Background: Thymosin α-1 (Tα1) exploits a specific action on lymphoid cells and is able to induce in peripheral blood mononuclear cells (PBMCs) a strong transcriptional response. CD8 antiviral factor activity plays a role in the control or prevention of HIV-1 infection by a non-cytolytic mechanism. The ability of Tα1 to modulate the release of antiretroviral soluble factors by CD8(+) cells was investigated.
Methods: Supernatants from lipopolysaccharide (LPS) stimulated CD8(+)-isolated cells treated with Tα1 were screened on in vitro infection of human monocyte-derived macrophages (MDMs) and PBMCs with HIV-1, and of PBMCs with human T lymphotropic virus 1 (HTLV-1). In CD8(+) cells, as well as in PBMCs of healthy donors as from HIV(+) individuals, a microarray analysis to assess the transcriptional response after treatment was performed.

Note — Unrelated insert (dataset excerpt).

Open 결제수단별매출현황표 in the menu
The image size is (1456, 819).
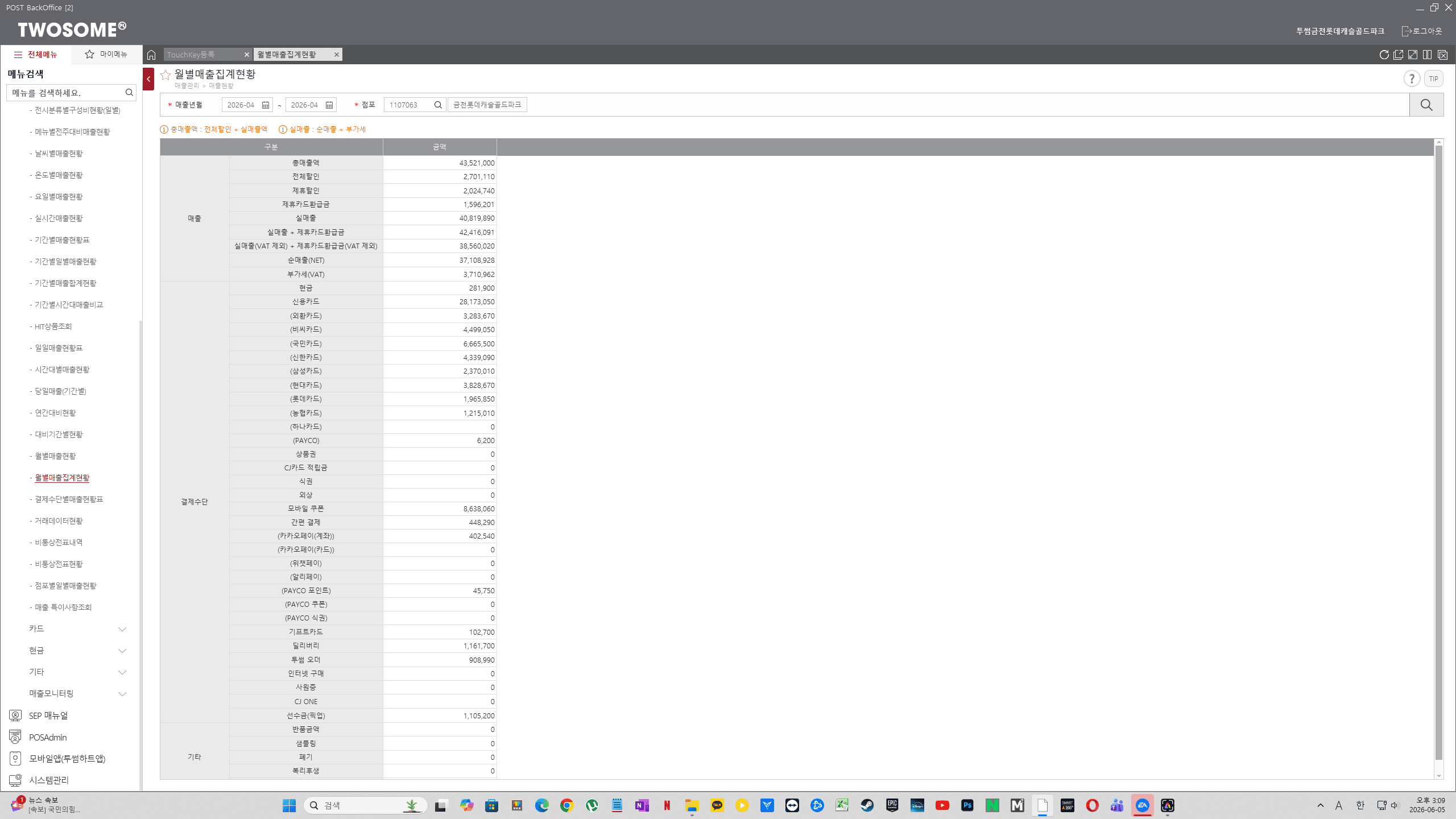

Results: Tα1 potentiates the release, in LPS-stimulated CD8(+) cells, of soluble factors able to inhibit both in vitro HIV-1 infection of MDMs and PBMCs and in vitro HTLV-1 infection of PBMCs. A distinctive transcriptional profile was induced by Tα1 in PBMCs from HIV(+) donors.
Conclusions: These findings suggest that Tα1 would represent a re-evaluated approach to antiretroviral therapy in combination with innovative treatments and with vaccine administration.
Keywords: CD8 antiviral factor; HIV-1; Thymosin α 1; chemokines; human T lymphotropic virus 1; immunotherapy.